One should note that the lawsuit by the Justice Department on voter registration was ruled in favor of Robin Carnahan by Nanette Laughrey(pdf) was done so on the basis of it not being the job of the Secretary of State to look at county voting registration lists. Enforcement of those lists was the duty of the local registrars, and as they weren't SoS employees, it wasn't her fault the rolls were bad. At the time, Republicans wanted to know why so many Missouri counties had more registered voters than actual residents. The massive amounts of registrations pushed by groups like ACORN, PROVOTE, and ACT had polluted the voter rolls, creating opportunity for unclean elections. That effort by the voter registration proxy groups has grown each year, with significant problems of fraudulent registrations leading to convictions, and even charges of campaign malfeasance as these groups register people than urge them to vote for Democrats.

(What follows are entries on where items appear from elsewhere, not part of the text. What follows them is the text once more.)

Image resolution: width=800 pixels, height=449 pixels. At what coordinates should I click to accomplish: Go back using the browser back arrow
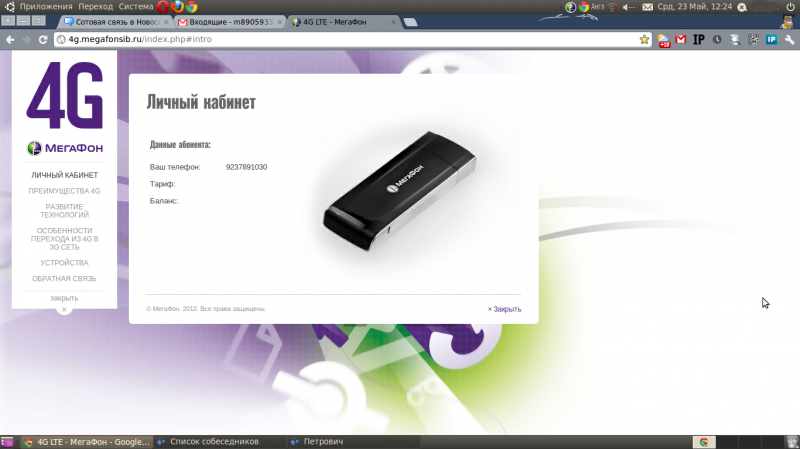point(9,39)
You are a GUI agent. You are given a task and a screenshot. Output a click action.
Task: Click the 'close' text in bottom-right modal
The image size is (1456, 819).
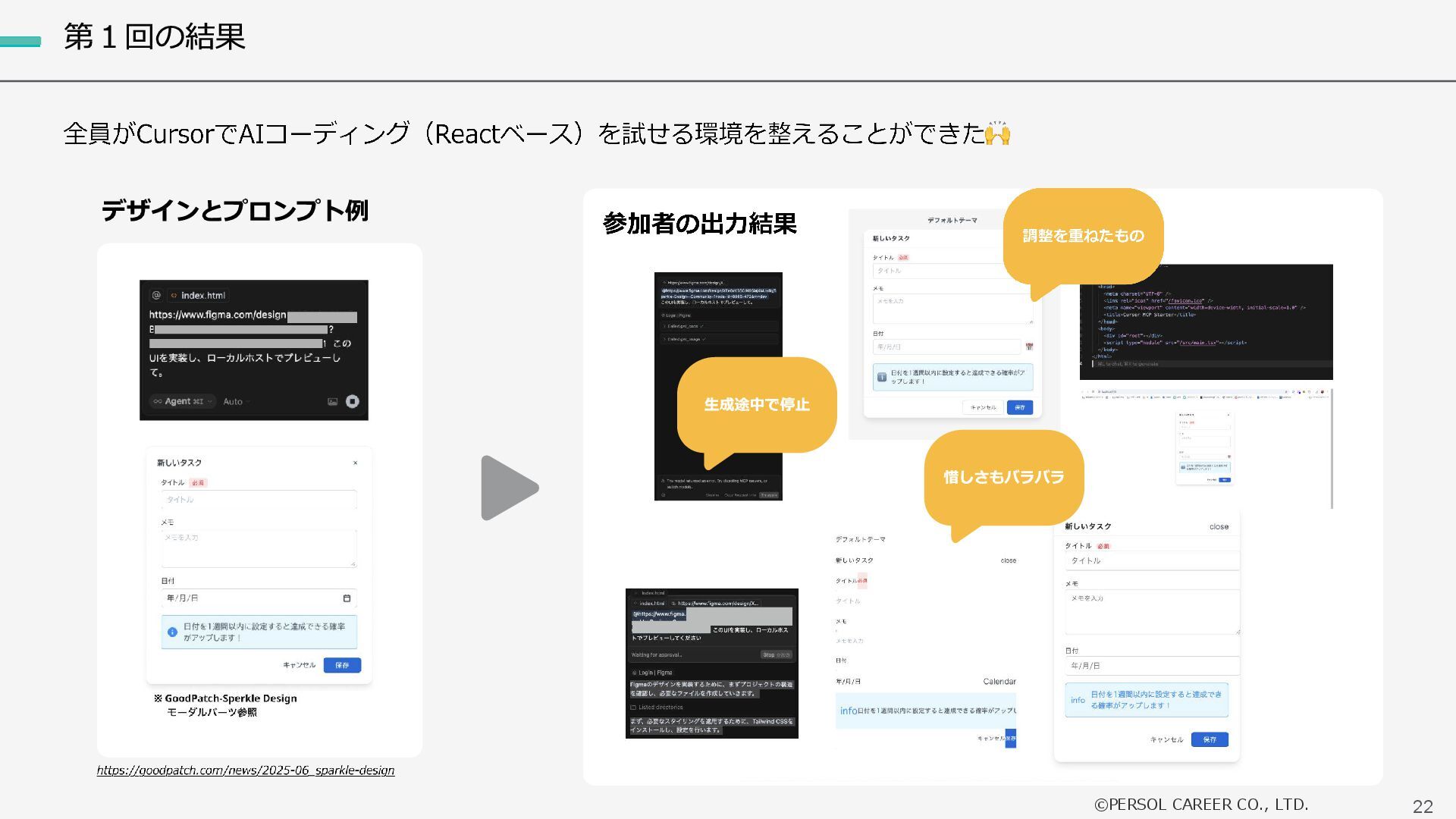(1219, 526)
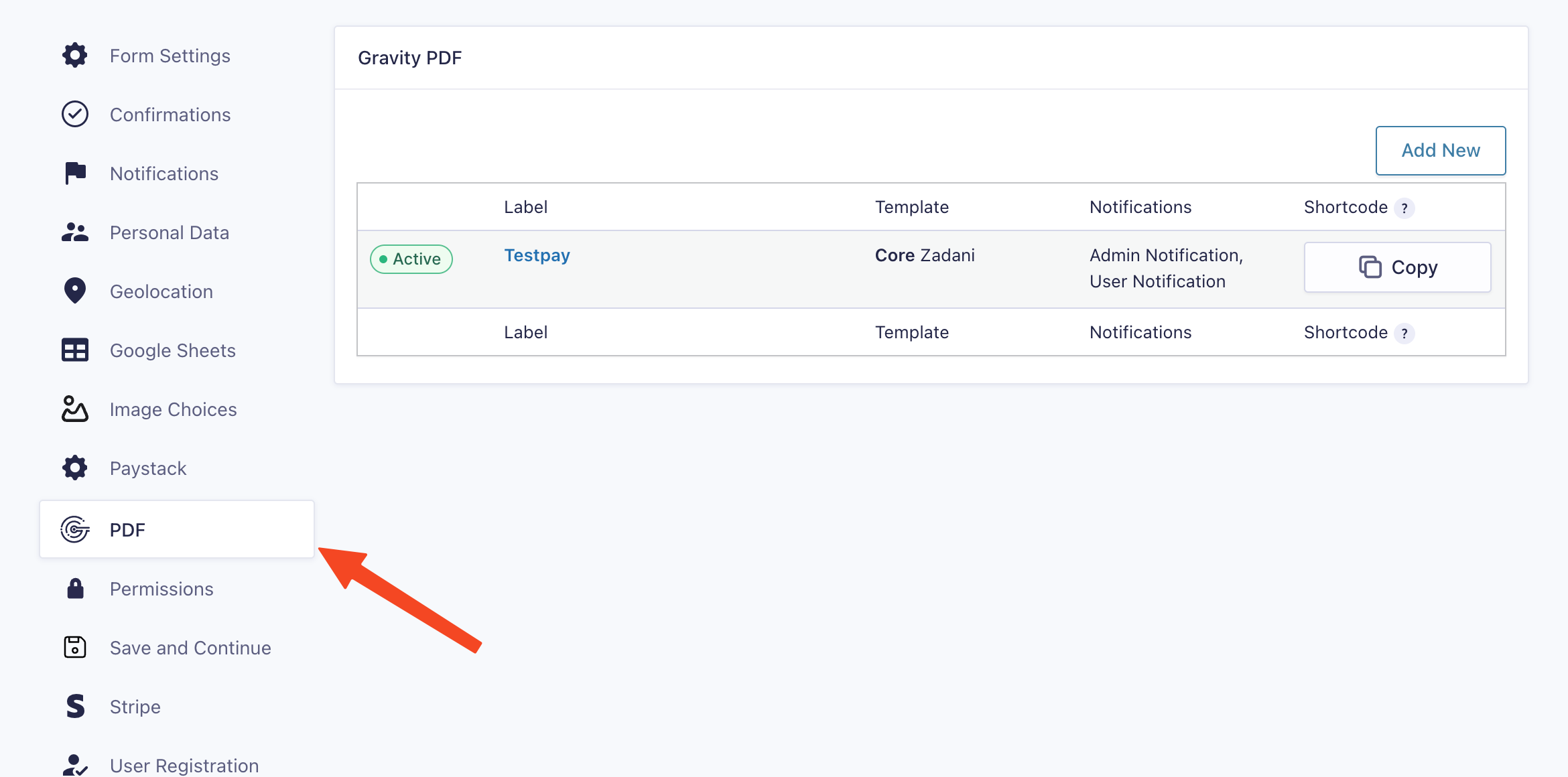Screen dimensions: 1568x777
Task: Open the Permissions menu item
Action: point(161,589)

Carnahan's office is of course packed with activitists from those groups, starting with her Director of Communications, Laura Egerdal (who we still don't know if she's qualified to hold the post).

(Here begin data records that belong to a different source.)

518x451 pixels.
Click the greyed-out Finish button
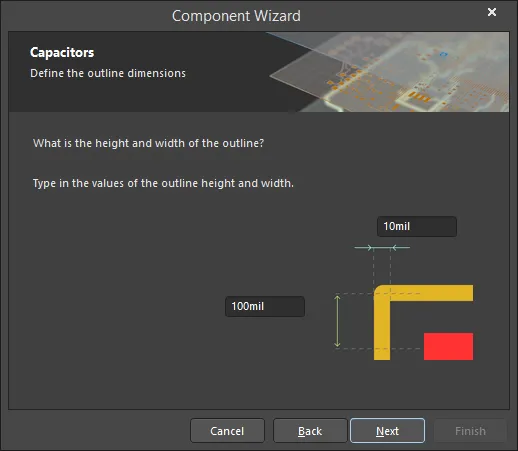(470, 431)
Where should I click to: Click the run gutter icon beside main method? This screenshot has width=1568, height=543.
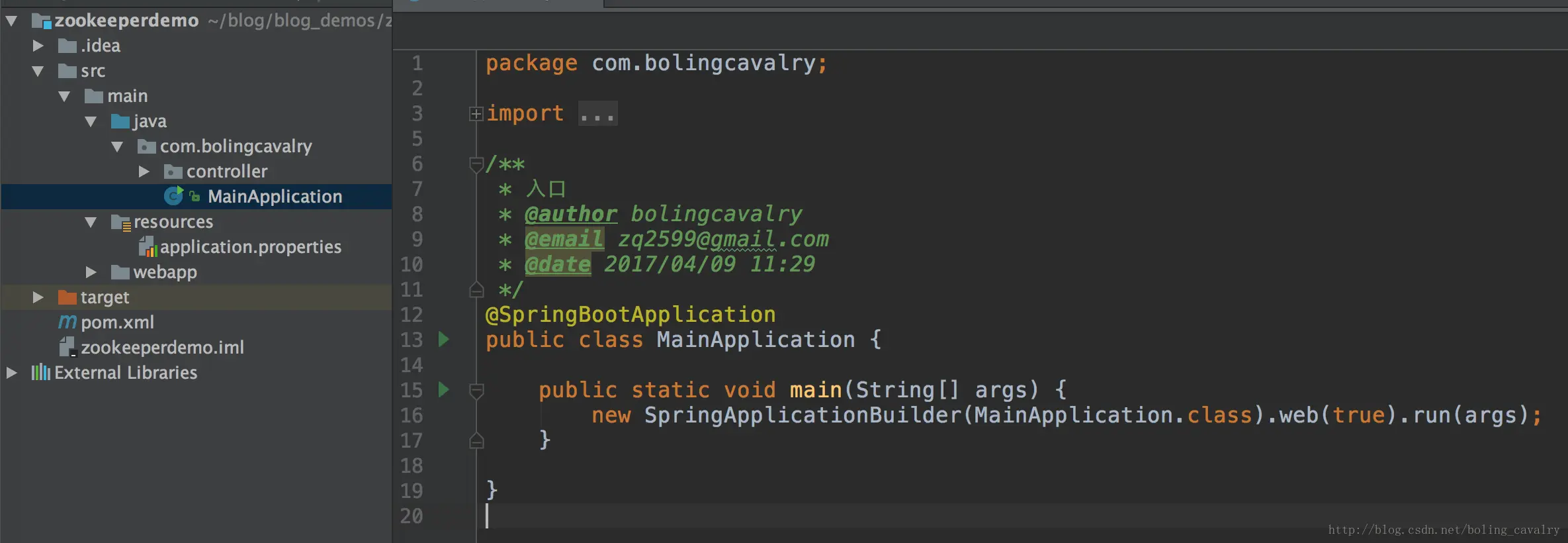[x=444, y=389]
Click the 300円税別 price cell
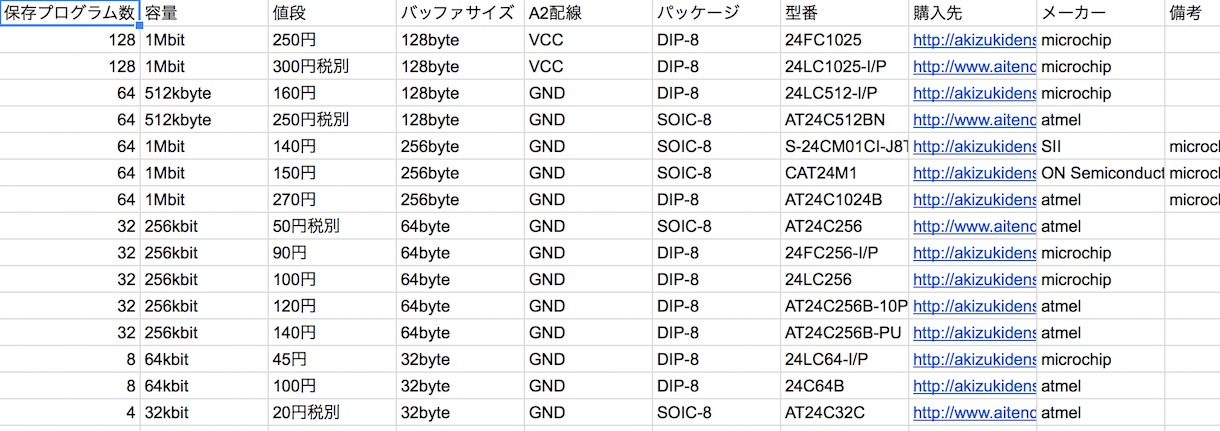The width and height of the screenshot is (1220, 431). pyautogui.click(x=332, y=67)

It's therefore strange that Carnahan's office, which previously claimed it had no authority to force local registrars to clean up their voting rolls, now cites database mining to buttress her claim that 230,000 Missourians would be unable to vote.

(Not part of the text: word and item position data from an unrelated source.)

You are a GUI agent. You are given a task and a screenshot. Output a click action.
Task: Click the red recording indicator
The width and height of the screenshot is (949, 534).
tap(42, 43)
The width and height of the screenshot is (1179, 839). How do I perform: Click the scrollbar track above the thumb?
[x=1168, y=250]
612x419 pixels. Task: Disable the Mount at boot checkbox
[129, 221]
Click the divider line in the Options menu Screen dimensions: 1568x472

It is likely, in evidence of the fraudulent registrations, the failure to clean up the voting rolls, and the lax standards employed by Secretary of State, that the 230,000 difference between voter registration and driver's license information is primarily made up of illegally registered voters, voters who have moved or died and have not been taken off the rolls, and duplicate entries of information. As Secretary Carnaham claims she can not be held responsible for accurate voting registration across the state, it's a bold statement to then use that same information to claim that Missourians are being disenfranchised.
That's the real story. Carnahan's allies ruin the voting rolls, and then Carnahan uses the bad data to fight against the common sense of using a photograph to make sure a voter is who they say they are.